As Professor Keller comments, the transition to a CPU plus PPU architecture is designed to be straightforward. The availability of familiar tools and the gradual integration process make the adoption of PPU technology a feasible and attractive option for developers.

"So we have a scale of options here. And as the start is rather with a low hurdle, you just have to switch to a new compiler and IDE that will make transition not too difficult in my opinion." - Prof. Dr. Jörg Keller

Transcript

JÖRG KELLER: So the PPU’s, they do not exist alone. They have front end cores which are normal CPU cores. So when we use a well known front end instruction architecture of some current CPU, this simplifies the start. When you go to CPU plus PPU architecture, existing codes for the CPU will immediately execute on the CPU cores yet without performance boost on the PPU cores, I already mentioned the availability of a binary to binary translator for existing executables. And this can help just to speed up those applications because then they can make use both of the CPU cores and of the PPU cores, when we also have a compiler and IDE we can work with source codes that we have. And this will allow to experiment at different scales of time investment, we might start with an automatic detection of paralyzable patterns and run the flow compiler.

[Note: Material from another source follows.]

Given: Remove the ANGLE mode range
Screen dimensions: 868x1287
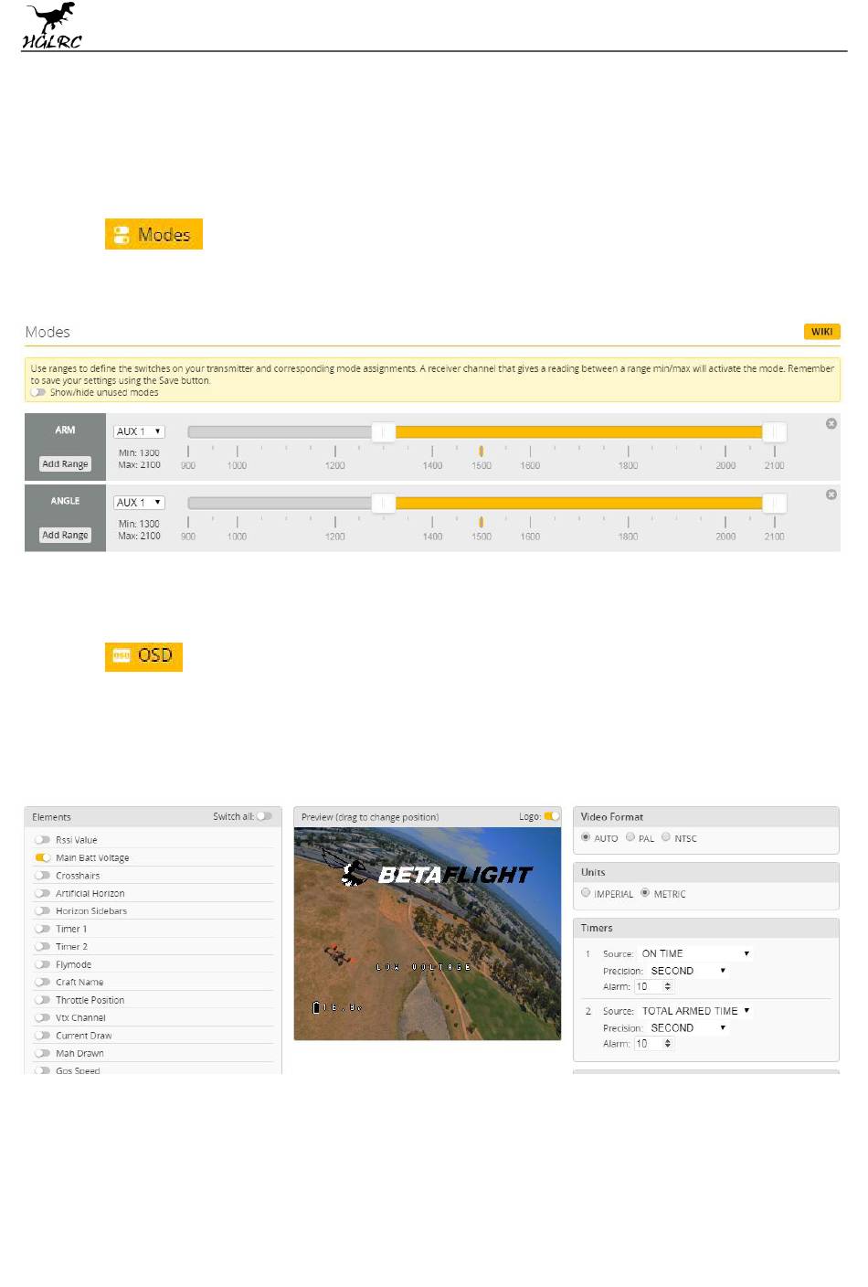Looking at the screenshot, I should 831,495.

JK: And this might go with more and more time investment recoding some things up to hand tuned kernels written specifically for the PPU’s on the extreme end.

JK: So we have a scale of options here. And as the start is rather with a low hurdle, you just have to switch to a new compiler and IDE that will make transition not too difficult in my opinion. It's not nothing that is kind of a wish for the future that we would like to have that. But it's technology that has already proven itself as doable and as feasible to make help such transitions possible.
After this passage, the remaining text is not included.